Shades of tan and brown on the upholstery, rug and coffee table warm the room. An antique Moroccan rug adds some spice to the floor. Original Hans Wegner chairs round out a seating arrangement composed of custom chairs and a sofa designed by Neithart.

Japanese Modern


The original kitchen was still there and was designed by Studio Becker by Troy Adams. “It would have been a ridiculous waste to rip out this kitchen and start over. It’s awesome,” Neithart says. Instead, she gave it just a few tweaks, including new custom stools, crafted by local artisan Rahil Taj; new wallpaper and paint; and makeovers for the sitting nook, on the left side, and pantry, on the right.

The makeover for the kitchen’s small sitting nook included a new grass cloth wall covering. The artwork is from a vintage Japanese panel.

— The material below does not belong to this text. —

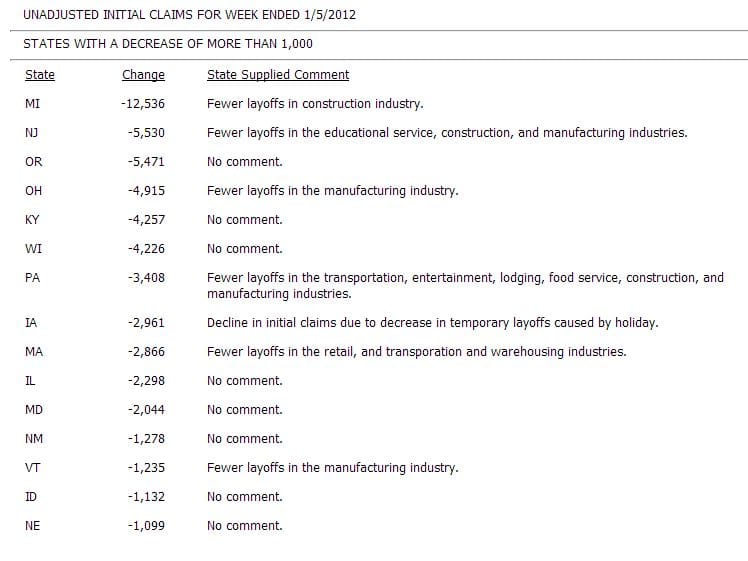Click the MA retail and warehousing comment

click(416, 352)
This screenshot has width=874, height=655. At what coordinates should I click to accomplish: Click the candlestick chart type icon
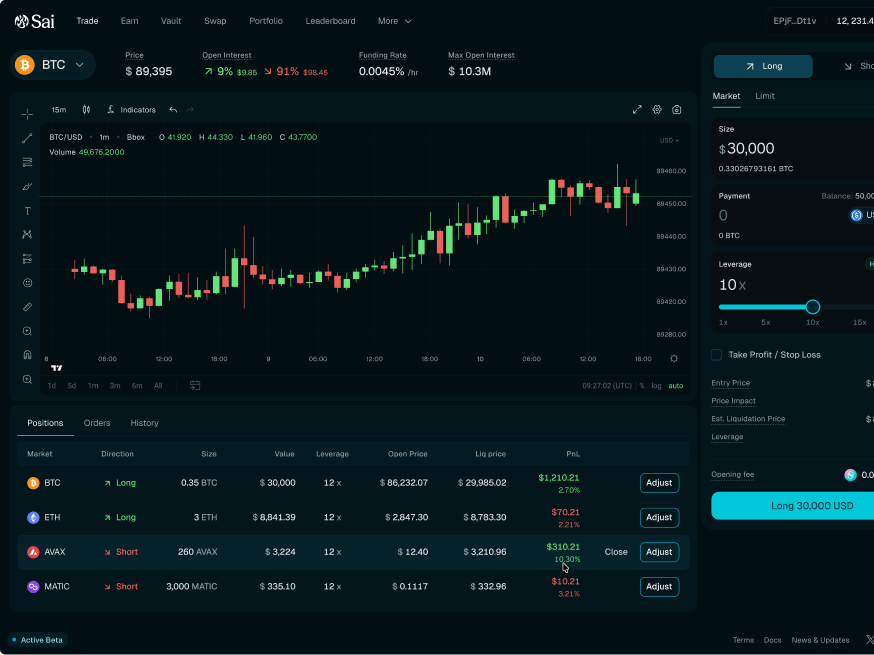click(x=86, y=110)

Another wall covering adds an Asian botanical look to the wall that extends above and past the nook.

An antique Asian ancestral portrait brings color and personality to the wall.

Japanese Modern


The designer took one look at the existing pocket doors on the pantry and knew they were keepers that fit in beautifully with her theme — the insets are bamboo reeds set between two panels of acrylic. “This was one of the main items that let me know I had to go Japanese,” she says. “It was a real bonanza to already have these doors here.” In spite of that, she decided to create a pantry that would inspire her tenant to keep the pantry doors open.

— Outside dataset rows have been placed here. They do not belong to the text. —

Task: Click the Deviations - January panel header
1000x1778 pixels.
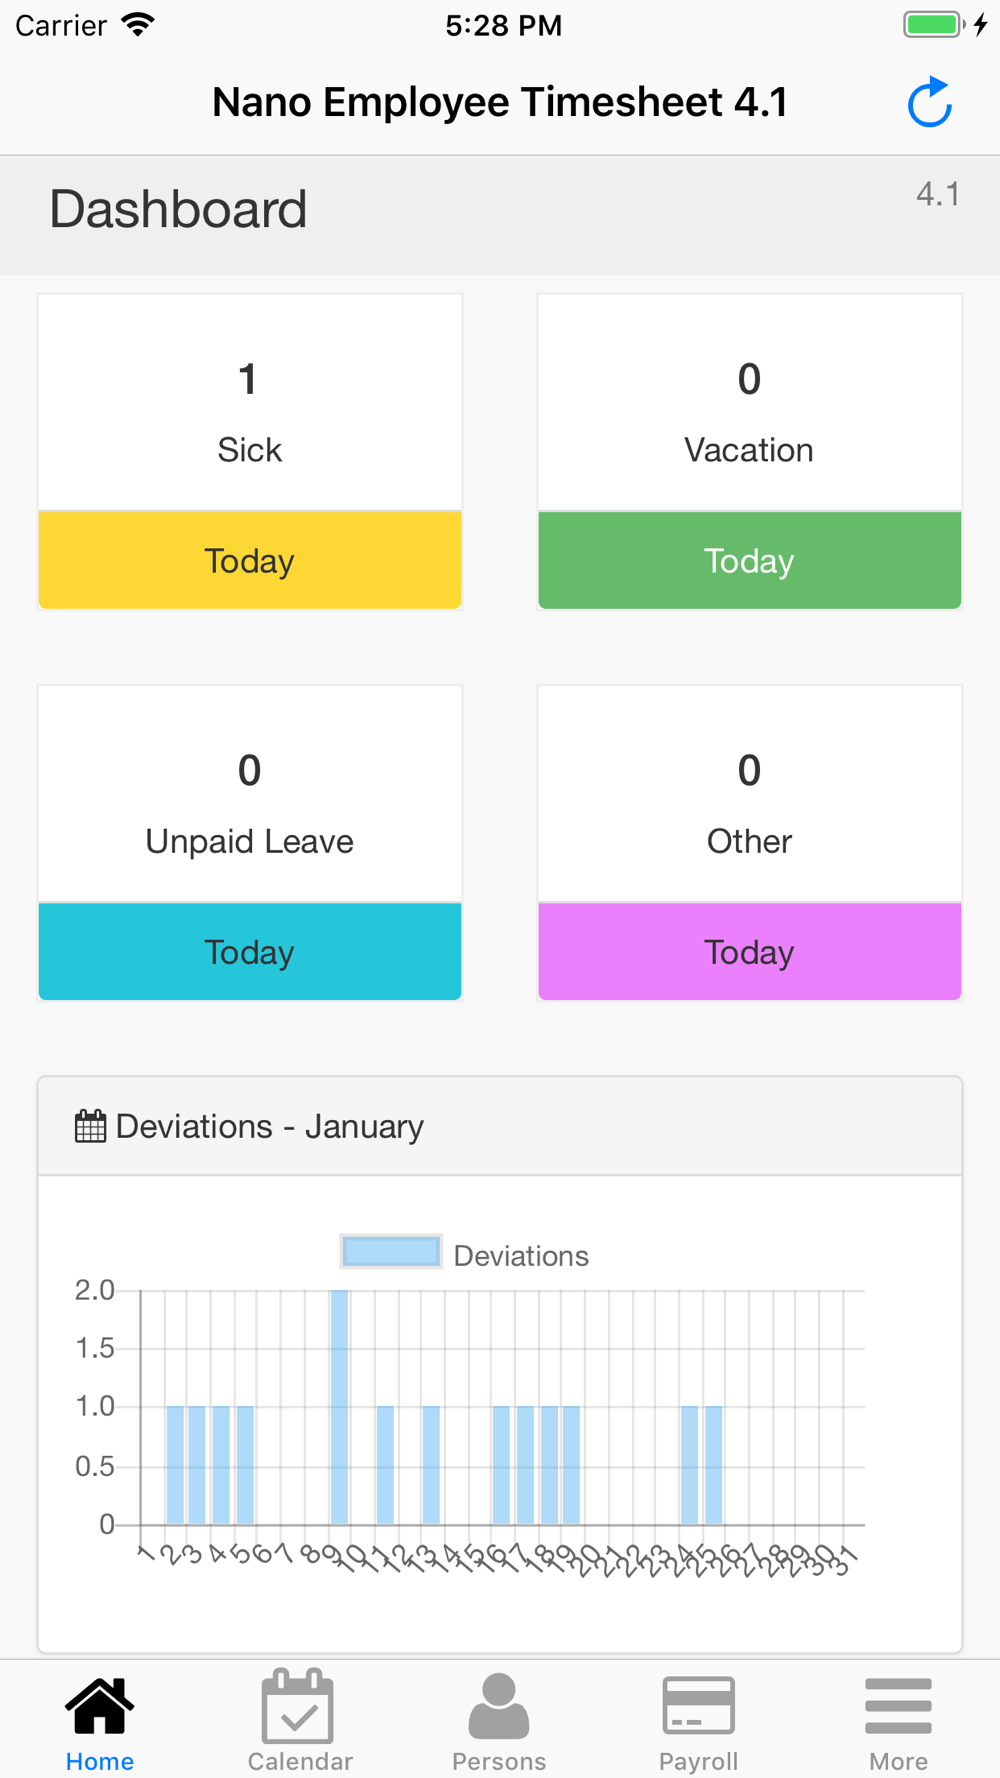Action: click(500, 1126)
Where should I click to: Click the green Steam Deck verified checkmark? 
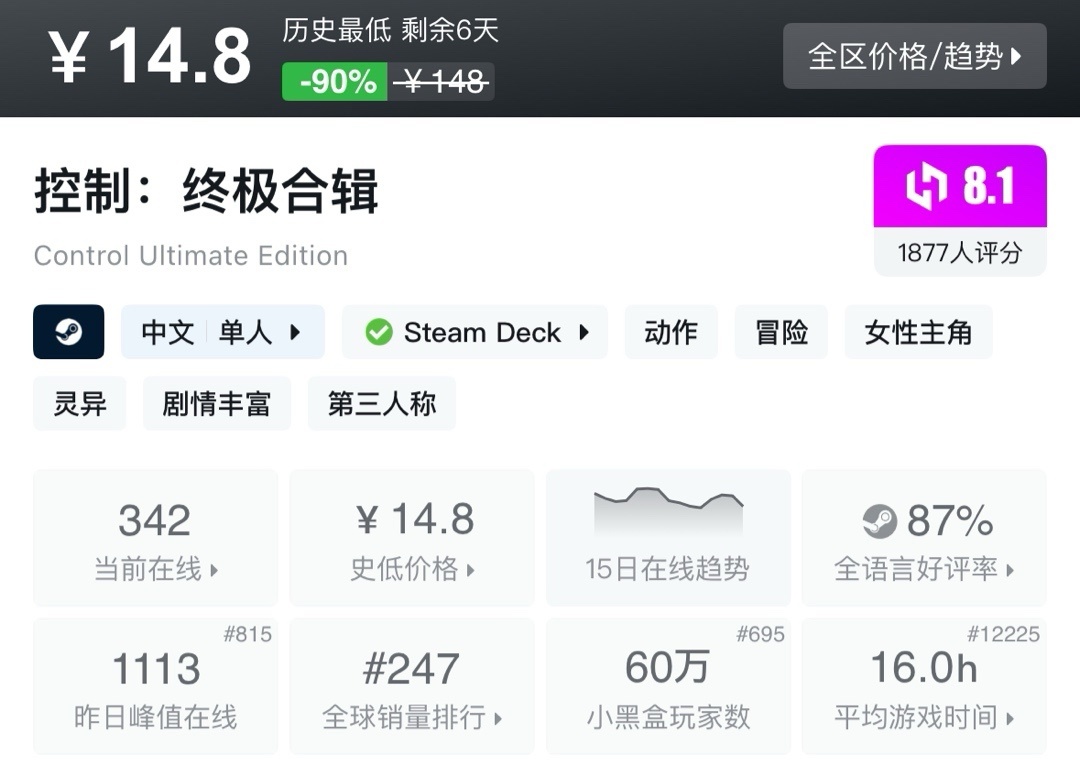tap(379, 332)

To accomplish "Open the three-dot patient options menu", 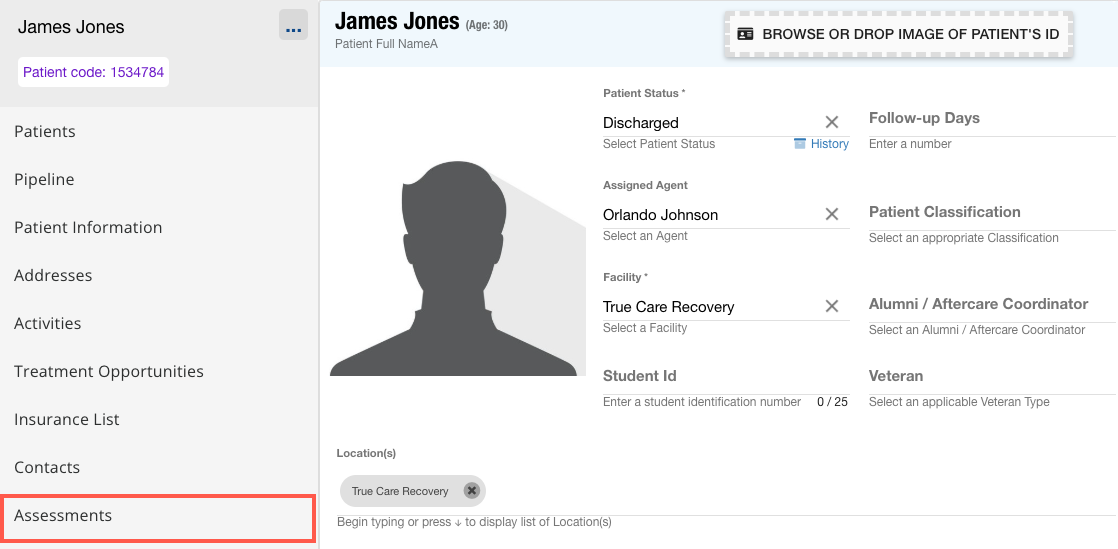I will tap(293, 27).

“I have a bit of a pantry fetish — I love to make a pantry pretty and fancy enough to warrant leaving the doors open,” she says. She used a grass cloth wallcovering and added a carved panel, found on eBay, to the wall. The teak box beneath it is a custom cover for the router, made by Taj.

Japanese Modern


The penthouse is split-level; the stairs lead up to the master suite. “Before, the bedroom was too open to the rest of the space,” Neithart says. She added the carved wooden screen for privacy. An antique wooden wheel on the low table creates a focal point.

There was about 5 feet of space on either side of the stairs that she made the most of by adding a special cantilevered desk on one side and a daybed on the other. But perhaps the most notable piece is the faux terra-cotta soldier guarding the staircase.

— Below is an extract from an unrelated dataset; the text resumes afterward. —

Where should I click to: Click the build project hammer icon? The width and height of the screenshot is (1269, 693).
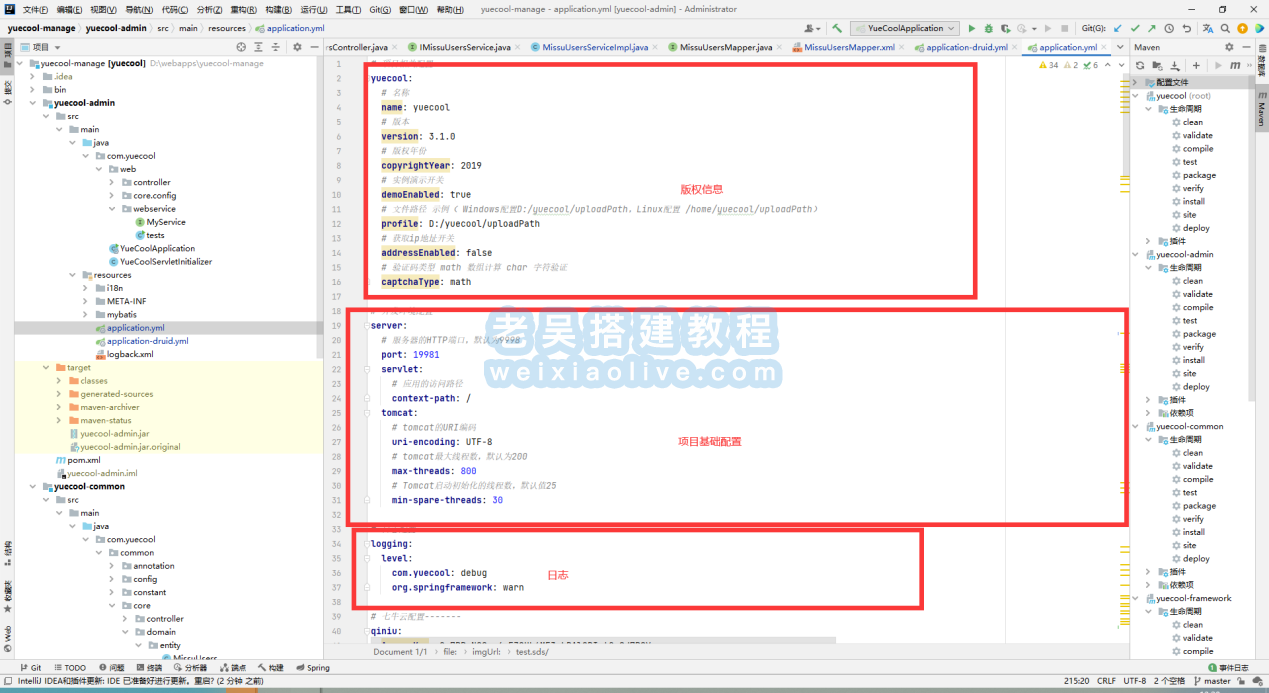click(x=838, y=29)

“I love to look for unique pieces,” the designer says. “He was actually a movie prop, painted to look old.” By the way, the movie the soldier appeared in was The Mummy.

Taj was inspired by Japanese architect Toyo Ito, and “his peculiar transformation of exterior structures into dimensional skins and creating experiences with the interplay of space and light,” he says. The piece is made of 220 individual maple slats, affixed to steel panels and supported by its angular frame. “The facade is comprised of constituent lines, which together drive the audience’s awareness to the piece as a connected whole,” he says.

The framed pieces are Samurai armbands, also found on eBay. “I am a huge eBay shopper!” Neithart says.

Across the staircase is a daybed for lounging while enjoying the view out the windows. Neithart scours the globe for interesting and beautiful textiles to use on her projects. She custom-designed a bolster pillow using an intricate obi, or kimono sash. The small side table is a drum.

Japanese Modern


Neithart added the headboard wall for privacy from the windows. It’s nestled in a recess, with a super textural stone-like wallcovering behind it.

All of the bedding is custom, as is the headboard itself, which is plush velvet with an obi down the center. Another obi lies across the foot of the bed. The carving above the headboard was salvaged from a demolished building.

Taj crafted the wall-mounted nightstands, which are just large enough for a book, glasses and a bottle of water. While there wasn’t room for free-standing nightstands, Neithart layered in a petite tree-slab stool to bring in a warm organic touch.

Japanese Modern


Niethart gutted the master bedroom but kept the plumbing in the same places. She added new luxurious finishes that complement the modern Japanese vibe. The shower surround is Jurassic Brown marble. “It’s such a pretty marble — it has these gorgeous fossils in it,” she says.

Pebbled floors feel wonderful beneath the feet and add another interesting texture.

Because of architect George’s glass pavilion, a walk down the hallway feels like you’re out on the deck.